Can you copy all of the following data word for word, line by line, without changing anything?
=======
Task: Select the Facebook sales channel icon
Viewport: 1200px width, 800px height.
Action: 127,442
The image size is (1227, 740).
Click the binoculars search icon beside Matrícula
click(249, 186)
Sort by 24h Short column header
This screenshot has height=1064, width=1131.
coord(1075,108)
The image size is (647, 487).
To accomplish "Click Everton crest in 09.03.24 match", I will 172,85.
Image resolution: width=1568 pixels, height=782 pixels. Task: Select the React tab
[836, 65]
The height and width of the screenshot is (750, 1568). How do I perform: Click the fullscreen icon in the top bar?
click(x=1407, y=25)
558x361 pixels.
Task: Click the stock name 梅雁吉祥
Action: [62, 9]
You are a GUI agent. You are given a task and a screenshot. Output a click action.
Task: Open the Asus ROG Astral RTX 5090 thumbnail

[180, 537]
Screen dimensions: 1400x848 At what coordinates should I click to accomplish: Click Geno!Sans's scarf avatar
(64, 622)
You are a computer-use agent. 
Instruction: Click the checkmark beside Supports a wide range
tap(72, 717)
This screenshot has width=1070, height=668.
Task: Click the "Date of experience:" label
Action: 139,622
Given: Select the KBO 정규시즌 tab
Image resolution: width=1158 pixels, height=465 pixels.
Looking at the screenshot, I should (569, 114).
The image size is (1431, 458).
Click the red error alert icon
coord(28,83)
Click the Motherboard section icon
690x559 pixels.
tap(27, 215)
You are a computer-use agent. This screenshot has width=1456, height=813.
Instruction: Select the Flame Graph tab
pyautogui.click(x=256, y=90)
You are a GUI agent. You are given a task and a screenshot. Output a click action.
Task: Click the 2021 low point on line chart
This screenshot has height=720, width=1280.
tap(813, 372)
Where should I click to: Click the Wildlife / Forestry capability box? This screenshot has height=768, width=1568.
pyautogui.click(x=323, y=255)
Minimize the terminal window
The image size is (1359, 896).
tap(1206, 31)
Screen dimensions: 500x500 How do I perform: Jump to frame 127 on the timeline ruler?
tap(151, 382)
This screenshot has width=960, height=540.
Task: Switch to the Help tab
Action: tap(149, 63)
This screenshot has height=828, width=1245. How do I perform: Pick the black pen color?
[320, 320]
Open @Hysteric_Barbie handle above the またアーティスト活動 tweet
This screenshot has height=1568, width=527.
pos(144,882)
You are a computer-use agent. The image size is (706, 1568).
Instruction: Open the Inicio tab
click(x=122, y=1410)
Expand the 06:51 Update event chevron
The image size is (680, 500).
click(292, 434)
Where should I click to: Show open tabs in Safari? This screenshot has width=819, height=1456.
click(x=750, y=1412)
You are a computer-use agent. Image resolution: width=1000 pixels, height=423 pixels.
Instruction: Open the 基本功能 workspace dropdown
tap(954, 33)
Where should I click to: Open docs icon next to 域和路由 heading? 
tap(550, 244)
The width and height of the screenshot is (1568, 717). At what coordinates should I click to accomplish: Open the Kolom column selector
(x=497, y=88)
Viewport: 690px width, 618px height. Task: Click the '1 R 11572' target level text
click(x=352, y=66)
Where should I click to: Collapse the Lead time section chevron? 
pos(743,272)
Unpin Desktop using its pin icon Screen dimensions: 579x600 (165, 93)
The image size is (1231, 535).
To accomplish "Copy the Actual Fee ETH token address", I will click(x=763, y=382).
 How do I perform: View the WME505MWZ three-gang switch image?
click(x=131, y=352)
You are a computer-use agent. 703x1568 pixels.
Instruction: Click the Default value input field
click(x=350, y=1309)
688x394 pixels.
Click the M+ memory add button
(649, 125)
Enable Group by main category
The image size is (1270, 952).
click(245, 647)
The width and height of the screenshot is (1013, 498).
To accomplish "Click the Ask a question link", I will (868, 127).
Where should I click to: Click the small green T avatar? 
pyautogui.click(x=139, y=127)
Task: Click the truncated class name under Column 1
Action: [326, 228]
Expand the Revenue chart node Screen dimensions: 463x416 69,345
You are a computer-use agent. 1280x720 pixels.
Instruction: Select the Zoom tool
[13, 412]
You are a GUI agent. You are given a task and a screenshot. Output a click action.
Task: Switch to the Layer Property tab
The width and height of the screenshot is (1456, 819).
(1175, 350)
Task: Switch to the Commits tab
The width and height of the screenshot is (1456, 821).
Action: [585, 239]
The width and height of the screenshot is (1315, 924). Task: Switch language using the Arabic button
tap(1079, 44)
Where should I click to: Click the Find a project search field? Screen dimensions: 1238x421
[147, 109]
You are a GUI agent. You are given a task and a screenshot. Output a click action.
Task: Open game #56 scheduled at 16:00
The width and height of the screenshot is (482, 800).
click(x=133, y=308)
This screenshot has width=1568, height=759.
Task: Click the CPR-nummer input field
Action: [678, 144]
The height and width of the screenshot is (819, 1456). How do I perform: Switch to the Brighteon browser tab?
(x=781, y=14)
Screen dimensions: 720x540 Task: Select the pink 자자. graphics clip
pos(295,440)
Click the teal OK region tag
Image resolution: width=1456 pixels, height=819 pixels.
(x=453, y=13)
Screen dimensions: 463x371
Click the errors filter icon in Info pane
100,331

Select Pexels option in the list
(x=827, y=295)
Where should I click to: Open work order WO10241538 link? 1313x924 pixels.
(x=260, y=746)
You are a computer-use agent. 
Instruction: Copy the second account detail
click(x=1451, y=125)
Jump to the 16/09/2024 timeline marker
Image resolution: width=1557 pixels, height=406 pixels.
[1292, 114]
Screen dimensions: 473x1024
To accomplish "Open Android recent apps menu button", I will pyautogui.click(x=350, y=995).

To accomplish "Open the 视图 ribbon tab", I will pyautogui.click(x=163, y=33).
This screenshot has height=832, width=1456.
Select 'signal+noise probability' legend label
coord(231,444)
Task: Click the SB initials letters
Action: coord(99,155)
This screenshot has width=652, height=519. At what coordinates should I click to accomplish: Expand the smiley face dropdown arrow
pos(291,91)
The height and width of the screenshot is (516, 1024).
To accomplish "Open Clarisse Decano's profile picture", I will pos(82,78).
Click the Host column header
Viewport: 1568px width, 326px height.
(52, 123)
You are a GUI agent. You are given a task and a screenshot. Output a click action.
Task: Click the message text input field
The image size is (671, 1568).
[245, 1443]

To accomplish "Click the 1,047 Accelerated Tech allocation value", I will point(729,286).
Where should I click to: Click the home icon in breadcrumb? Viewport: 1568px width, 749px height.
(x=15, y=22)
=======
> FULL OUTPUT:
Task: Select the Facebook sales channel icon
Viewport: 1200px width, 800px height.
Action: 127,442
The image size is (1227, 740).
Click the binoculars search icon beside Matrícula
click(249, 186)
Sort by 24h Short column header
This screenshot has height=1064, width=1131.
coord(1075,108)
The image size is (647, 487).
To accomplish "Click Everton crest in 09.03.24 match", I will 172,85.
Image resolution: width=1568 pixels, height=782 pixels. Task: Select the React tab
[836, 65]
The height and width of the screenshot is (750, 1568). How do I perform: Click the fullscreen icon in the top bar?
click(x=1407, y=25)
558x361 pixels.
Task: Click the stock name 梅雁吉祥
Action: [62, 9]
You are a GUI agent. You are given a task and a screenshot. Output a click action.
Task: Open the Asus ROG Astral RTX 5090 thumbnail

[180, 537]
Screen dimensions: 1400x848 At what coordinates should I click to accomplish: Click Geno!Sans's scarf avatar
(64, 622)
You are a computer-use agent. 
Instruction: Click the checkmark beside Supports a wide range
tap(72, 717)
This screenshot has width=1070, height=668.
Task: Click the "Date of experience:" label
Action: 139,622
Given: Select the KBO 정규시즌 tab
Image resolution: width=1158 pixels, height=465 pixels.
Looking at the screenshot, I should (569, 114).
The image size is (1431, 458).
Click the red error alert icon
coord(28,83)
Click the Motherboard section icon
690x559 pixels.
tap(27, 215)
You are a computer-use agent. This screenshot has width=1456, height=813.
Instruction: Select the Flame Graph tab
pyautogui.click(x=256, y=90)
You are a GUI agent. You are given a task and a screenshot. Output a click action.
Task: Click the 2021 low point on line chart
This screenshot has height=720, width=1280.
tap(813, 372)
Where should I click to: Click the Wildlife / Forestry capability box? This screenshot has height=768, width=1568.
pyautogui.click(x=323, y=255)
Minimize the terminal window
The image size is (1359, 896).
tap(1206, 31)
Screen dimensions: 500x500 How do I perform: Jump to frame 127 on the timeline ruler?
tap(151, 382)
This screenshot has width=960, height=540.
Task: Switch to the Help tab
Action: tap(149, 63)
This screenshot has height=828, width=1245. How do I perform: Pick the black pen color?
[320, 320]
Open @Hysteric_Barbie handle above the またアーティスト活動 tweet
This screenshot has height=1568, width=527.
pos(144,882)
You are a computer-use agent. The image size is (706, 1568).
Instruction: Open the Inicio tab
click(x=122, y=1410)
Expand the 06:51 Update event chevron
The image size is (680, 500).
click(292, 434)
Where should I click to: Show open tabs in Safari? This screenshot has width=819, height=1456.
click(x=750, y=1412)
You are a computer-use agent. Image resolution: width=1000 pixels, height=423 pixels.
Instruction: Open the 基本功能 workspace dropdown
tap(954, 33)
Where should I click to: Open docs icon next to 域和路由 heading? 
tap(550, 244)
The width and height of the screenshot is (1568, 717). At what coordinates should I click to accomplish: Open the Kolom column selector
(x=497, y=88)
Viewport: 690px width, 618px height. Task: Click the '1 R 11572' target level text
click(x=352, y=66)
Where should I click to: Collapse the Lead time section chevron? 
pos(743,272)
Unpin Desktop using its pin icon Screen dimensions: 579x600 (165, 93)
The image size is (1231, 535).
To accomplish "Copy the Actual Fee ETH token address", I will click(x=763, y=382).
 How do I perform: View the WME505MWZ three-gang switch image?
click(x=131, y=352)
You are a computer-use agent. 703x1568 pixels.
Instruction: Click the Default value input field
click(x=350, y=1309)
688x394 pixels.
Click the M+ memory add button
(649, 125)
Enable Group by main category
The image size is (1270, 952).
click(245, 647)
The width and height of the screenshot is (1013, 498).
To accomplish "Click the Ask a question link", I will (868, 127).
Where should I click to: Click the small green T avatar? 
pyautogui.click(x=139, y=127)
Task: Click the truncated class name under Column 1
Action: [326, 228]
Expand the Revenue chart node Screen dimensions: 463x416 69,345
You are a computer-use agent. 1280x720 pixels.
Instruction: Select the Zoom tool
[13, 412]
You are a GUI agent. You are given a task and a screenshot. Output a click action.
Task: Switch to the Layer Property tab
The width and height of the screenshot is (1456, 819).
(1175, 350)
Task: Switch to the Commits tab
The width and height of the screenshot is (1456, 821).
Action: [585, 239]
The width and height of the screenshot is (1315, 924). Task: Switch language using the Arabic button
tap(1079, 44)
Where should I click to: Click the Find a project search field? Screen dimensions: 1238x421
[147, 109]
You are a GUI agent. You are given a task and a screenshot. Output a click action.
Task: Open game #56 scheduled at 16:00
The width and height of the screenshot is (482, 800).
click(x=133, y=308)
This screenshot has width=1568, height=759.
Task: Click the CPR-nummer input field
Action: [678, 144]
The height and width of the screenshot is (819, 1456). How do I perform: Switch to the Brighteon browser tab?
(x=781, y=14)
Screen dimensions: 720x540 Task: Select the pink 자자. graphics clip
pos(295,440)
Click the teal OK region tag
Image resolution: width=1456 pixels, height=819 pixels.
(x=453, y=13)
Screen dimensions: 463x371
Click the errors filter icon in Info pane
100,331

Select Pexels option in the list
(x=827, y=295)
Where should I click to: Open work order WO10241538 link? 1313x924 pixels.
(x=260, y=746)
You are a computer-use agent. 
Instruction: Copy the second account detail
click(x=1451, y=125)
Jump to the 16/09/2024 timeline marker
Image resolution: width=1557 pixels, height=406 pixels.
[1292, 114]
Screen dimensions: 473x1024
To accomplish "Open Android recent apps menu button", I will pyautogui.click(x=350, y=995).

To accomplish "Open the 视图 ribbon tab", I will pyautogui.click(x=163, y=33).
This screenshot has height=832, width=1456.
Select 'signal+noise probability' legend label
coord(231,444)
Task: Click the SB initials letters
Action: coord(99,155)
This screenshot has width=652, height=519. At what coordinates should I click to accomplish: Expand the smiley face dropdown arrow
pos(291,91)
The height and width of the screenshot is (516, 1024).
To accomplish "Open Clarisse Decano's profile picture", I will pos(82,78).
Click the Host column header
Viewport: 1568px width, 326px height.
(52, 123)
You are a GUI agent. You are given a task and a screenshot. Output a click action.
Task: Click the message text input field
The image size is (671, 1568).
[245, 1443]

To accomplish "Click the 1,047 Accelerated Tech allocation value", I will point(729,286).
Where should I click to: Click the home icon in breadcrumb? Viewport: 1568px width, 749px height.
(x=15, y=22)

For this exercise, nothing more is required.